WORK TO COMPLETE
Reproduce the passage on the Indian stock market word for word, leaving out nothing.

SELECTED EXTRACT
Segment Open

What will be your perspective of this week? You know we had the whole Adani fiasco happening, we had the budget, FOMC meeting with so many events we still managed to be 1% up?
Yes, and let me add to what you said that despite aggressive global selling, aggressive FII selling to the extent of almost or rather in the range of Rs 3000 to Rs 5000 crore rupees every day except one day was positive.
In fact let us look at the market from a slightly medium term perspective. While the last week’s movement as well as the development and events have been overanalyzed and over-talked about, if we look at our own market now it is the last 18 months, one and a half year that the market is in a kind of a range. So the same levels of about 18000 odd were there in the months of let us say August, September 2021 and today we are at the same level of Nifty.
And in these 18 months, a lot of things have happened, a lot of water has flown.
So we first came out of the Covid shadow and then negative developments.
From there, we moved globally as well as in India, very high inflation that obviously got followed by the interest rate increase all over the world, again by global institutions and by the Indian RBI. And then we went into the geopolitical war, that plus some other developments leading to commodity prices going up.
So we saw in the initial period of 2022, how the metal prices moved up sharply or rather before 2022 and then they corrected, oil price went up to almost $100. So, that has been the kind of the market that we are seeing for 18 months, not moving anywhere that partly addresses the question that we keep discussing and talking about that Indian markets are always expensive.

Segment Closed

MATERIAL SHOWN

Segment Open

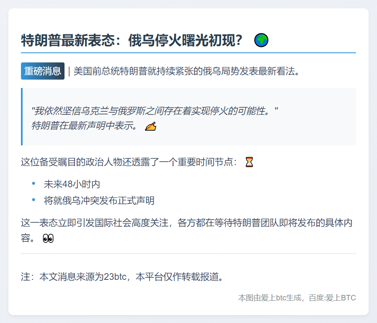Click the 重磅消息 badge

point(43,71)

Segment Closed
Segment Open

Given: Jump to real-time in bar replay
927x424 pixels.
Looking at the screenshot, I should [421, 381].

Segment Closed

EXERCISE RESPONSE
What will be your perspective of this week? You know we had the whole Adani fiasco happening, we had the budget, FOMC meeting with so many events we still managed to be 1% up?
Yes, and let me add to what you said that despite aggressive global selling, aggressive FII selling to the extent of almost or rather in the range of Rs 3000 to Rs 5000 crore rupees every day except one day was positive.
In fact let us look at the market from a slightly medium term perspective. While the last week’s movement as well as the development and events have been overanalyzed and over-talked about, if we look at our own market now it is the last 18 months, one and a half year that the market is in a kind of a range. So the same levels of about 18000 odd were there in the months of let us say August, September 2021 and today we are at the same level of Nifty.
And in these 18 months, a lot of things have happened, a lot of water has flown.
So we first came out of the Covid shadow and then negative developments.
From there, we moved globally as well as in India, very high inflation that obviously got followed by the interest rate increase all over the world, again by global institutions and by the Indian RBI. And then we went into the geopolitical war, that plus some other developments leading to commodity prices going up.
So we saw in the initial period of 2022, how the metal prices moved up sharply or rather before 2022 and then they corrected, oil price went up to almost $100. So, that has been the kind of the market that we are seeing for 18 months, not moving anywhere that partly addresses the question that we keep discussing and talking about that Indian markets are always expensive.